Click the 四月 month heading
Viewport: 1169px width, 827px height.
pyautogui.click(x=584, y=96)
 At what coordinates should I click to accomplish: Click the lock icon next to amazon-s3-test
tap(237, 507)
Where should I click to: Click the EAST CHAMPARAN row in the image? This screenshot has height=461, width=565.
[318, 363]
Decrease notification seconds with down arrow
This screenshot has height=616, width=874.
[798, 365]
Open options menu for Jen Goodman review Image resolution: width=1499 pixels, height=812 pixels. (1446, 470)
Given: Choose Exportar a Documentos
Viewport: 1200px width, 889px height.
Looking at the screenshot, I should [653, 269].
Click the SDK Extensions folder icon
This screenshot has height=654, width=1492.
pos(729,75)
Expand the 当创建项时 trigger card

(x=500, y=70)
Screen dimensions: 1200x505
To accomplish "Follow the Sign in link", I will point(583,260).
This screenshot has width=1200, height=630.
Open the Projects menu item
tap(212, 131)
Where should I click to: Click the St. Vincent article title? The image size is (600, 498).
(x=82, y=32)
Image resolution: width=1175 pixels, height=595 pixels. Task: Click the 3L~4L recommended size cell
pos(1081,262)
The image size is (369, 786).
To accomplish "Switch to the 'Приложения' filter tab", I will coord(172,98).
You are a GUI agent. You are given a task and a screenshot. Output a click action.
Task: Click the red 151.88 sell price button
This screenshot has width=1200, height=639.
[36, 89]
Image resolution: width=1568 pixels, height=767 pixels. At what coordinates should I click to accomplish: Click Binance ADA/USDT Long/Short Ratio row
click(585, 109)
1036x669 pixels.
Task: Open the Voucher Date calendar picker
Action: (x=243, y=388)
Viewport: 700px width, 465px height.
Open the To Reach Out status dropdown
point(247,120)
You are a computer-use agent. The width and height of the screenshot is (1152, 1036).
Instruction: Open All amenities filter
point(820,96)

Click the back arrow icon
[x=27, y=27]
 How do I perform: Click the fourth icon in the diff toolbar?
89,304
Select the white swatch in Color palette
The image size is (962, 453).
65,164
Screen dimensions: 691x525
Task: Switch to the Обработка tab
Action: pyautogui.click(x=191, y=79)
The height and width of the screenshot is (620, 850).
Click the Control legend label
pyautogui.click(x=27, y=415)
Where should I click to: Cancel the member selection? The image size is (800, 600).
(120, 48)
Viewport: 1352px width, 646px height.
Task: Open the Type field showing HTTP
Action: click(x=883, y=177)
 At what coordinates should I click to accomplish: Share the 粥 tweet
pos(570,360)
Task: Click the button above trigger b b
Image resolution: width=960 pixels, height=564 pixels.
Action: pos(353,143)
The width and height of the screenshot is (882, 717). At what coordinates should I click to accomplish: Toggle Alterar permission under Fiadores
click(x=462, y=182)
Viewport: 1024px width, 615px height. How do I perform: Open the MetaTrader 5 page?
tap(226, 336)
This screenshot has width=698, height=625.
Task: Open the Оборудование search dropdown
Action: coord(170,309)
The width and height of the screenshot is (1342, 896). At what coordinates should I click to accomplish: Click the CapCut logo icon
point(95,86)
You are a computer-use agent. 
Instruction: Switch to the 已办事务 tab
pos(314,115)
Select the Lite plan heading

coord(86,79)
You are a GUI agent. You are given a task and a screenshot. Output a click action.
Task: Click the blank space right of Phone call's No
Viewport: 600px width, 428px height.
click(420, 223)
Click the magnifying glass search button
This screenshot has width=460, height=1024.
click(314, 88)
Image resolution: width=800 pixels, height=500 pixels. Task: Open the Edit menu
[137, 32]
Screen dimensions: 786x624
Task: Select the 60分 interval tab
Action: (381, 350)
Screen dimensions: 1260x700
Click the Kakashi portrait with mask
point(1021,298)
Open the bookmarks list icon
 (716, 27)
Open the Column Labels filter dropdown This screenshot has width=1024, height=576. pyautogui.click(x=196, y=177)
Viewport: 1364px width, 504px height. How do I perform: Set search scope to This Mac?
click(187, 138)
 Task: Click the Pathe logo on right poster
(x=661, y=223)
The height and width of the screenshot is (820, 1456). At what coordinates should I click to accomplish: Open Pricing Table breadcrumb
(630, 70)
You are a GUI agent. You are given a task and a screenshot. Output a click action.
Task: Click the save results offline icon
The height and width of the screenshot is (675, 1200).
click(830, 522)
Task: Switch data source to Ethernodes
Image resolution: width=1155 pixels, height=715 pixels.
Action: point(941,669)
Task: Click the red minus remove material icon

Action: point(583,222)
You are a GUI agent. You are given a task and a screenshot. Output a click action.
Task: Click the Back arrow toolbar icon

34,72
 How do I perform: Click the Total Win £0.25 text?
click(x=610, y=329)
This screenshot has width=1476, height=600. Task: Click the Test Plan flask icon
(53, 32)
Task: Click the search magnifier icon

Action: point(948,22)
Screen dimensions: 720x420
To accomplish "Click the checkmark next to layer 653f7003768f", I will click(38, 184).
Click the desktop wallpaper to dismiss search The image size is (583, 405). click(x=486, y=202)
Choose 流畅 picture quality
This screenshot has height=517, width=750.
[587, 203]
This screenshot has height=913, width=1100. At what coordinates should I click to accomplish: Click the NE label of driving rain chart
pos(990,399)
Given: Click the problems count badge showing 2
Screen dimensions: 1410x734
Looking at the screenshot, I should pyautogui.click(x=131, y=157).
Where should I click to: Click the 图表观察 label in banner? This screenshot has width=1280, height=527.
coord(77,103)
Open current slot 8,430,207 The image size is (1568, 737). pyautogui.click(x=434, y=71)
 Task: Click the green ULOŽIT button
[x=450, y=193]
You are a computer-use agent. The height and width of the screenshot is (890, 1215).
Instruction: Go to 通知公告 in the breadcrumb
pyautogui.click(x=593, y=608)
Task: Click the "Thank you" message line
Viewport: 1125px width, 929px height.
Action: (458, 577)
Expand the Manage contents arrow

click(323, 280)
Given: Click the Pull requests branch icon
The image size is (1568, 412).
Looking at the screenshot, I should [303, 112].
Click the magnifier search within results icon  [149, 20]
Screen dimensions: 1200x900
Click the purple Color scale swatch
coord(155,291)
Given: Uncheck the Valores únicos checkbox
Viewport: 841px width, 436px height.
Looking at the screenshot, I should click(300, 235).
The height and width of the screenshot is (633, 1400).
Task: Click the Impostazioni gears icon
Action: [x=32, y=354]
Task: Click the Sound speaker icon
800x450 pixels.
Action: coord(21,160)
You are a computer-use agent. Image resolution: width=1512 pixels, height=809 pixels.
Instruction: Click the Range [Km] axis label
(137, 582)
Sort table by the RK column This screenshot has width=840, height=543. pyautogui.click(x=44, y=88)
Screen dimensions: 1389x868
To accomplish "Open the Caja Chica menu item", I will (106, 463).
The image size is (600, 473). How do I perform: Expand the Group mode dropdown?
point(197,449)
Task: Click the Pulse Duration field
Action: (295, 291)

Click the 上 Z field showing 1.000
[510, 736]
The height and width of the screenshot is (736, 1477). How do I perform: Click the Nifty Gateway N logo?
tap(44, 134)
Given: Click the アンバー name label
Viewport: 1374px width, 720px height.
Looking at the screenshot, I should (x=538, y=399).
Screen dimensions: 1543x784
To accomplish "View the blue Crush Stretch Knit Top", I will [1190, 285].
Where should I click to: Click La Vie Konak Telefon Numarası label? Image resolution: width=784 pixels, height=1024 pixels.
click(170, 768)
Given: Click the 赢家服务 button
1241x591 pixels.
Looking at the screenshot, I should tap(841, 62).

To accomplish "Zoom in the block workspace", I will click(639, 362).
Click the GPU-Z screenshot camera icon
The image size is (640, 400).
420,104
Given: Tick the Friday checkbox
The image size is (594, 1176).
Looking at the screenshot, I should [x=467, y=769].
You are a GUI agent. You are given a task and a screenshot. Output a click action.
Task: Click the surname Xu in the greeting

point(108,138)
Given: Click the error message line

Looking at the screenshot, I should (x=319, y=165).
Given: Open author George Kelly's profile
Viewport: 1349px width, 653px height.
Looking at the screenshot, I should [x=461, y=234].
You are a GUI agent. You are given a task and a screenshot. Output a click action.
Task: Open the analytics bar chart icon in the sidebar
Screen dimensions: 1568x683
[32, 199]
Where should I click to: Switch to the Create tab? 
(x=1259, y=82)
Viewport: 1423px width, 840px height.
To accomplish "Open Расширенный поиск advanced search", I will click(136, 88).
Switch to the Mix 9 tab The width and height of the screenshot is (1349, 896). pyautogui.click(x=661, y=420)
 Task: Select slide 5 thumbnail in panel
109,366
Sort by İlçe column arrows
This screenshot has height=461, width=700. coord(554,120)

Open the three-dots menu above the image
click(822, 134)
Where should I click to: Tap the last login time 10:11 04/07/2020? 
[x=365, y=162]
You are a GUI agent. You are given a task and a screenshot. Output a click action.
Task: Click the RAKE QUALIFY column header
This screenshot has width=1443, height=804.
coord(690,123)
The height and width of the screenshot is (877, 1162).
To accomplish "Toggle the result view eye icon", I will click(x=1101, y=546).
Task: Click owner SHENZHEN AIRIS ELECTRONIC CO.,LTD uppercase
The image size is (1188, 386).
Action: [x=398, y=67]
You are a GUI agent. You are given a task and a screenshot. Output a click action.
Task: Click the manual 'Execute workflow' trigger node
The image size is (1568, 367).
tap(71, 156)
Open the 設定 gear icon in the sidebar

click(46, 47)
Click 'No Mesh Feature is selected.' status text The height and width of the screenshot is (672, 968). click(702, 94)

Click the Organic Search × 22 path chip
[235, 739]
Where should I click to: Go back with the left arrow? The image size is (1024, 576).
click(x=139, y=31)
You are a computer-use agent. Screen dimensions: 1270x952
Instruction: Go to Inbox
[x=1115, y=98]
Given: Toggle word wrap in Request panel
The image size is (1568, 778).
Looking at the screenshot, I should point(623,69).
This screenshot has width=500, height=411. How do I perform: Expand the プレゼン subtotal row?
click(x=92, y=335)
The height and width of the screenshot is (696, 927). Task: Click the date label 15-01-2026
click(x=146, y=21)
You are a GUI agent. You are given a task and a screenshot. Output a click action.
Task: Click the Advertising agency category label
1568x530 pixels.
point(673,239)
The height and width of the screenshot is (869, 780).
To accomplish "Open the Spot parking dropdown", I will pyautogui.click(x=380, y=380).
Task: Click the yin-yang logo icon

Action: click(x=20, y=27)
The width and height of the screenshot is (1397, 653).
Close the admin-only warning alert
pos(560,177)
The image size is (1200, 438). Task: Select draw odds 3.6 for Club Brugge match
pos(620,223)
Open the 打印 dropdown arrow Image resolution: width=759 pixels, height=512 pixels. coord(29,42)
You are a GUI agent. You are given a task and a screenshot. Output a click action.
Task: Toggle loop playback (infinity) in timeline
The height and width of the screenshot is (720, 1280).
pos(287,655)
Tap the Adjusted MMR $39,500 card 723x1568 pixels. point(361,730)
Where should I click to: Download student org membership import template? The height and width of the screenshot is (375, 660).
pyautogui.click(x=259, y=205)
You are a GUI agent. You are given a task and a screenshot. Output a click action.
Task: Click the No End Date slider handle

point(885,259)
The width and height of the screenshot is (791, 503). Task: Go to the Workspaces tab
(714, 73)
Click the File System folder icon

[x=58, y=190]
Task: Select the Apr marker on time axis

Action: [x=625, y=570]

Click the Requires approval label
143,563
★ ★ ★
* _ACTION ITEM_: Look over the records above, and wherever a line contains the string "checkbox", copy that line.

* _SOLVED EXERCISE_:
Given: Uncheck the Valores únicos checkbox
Given: Tick the Friday checkbox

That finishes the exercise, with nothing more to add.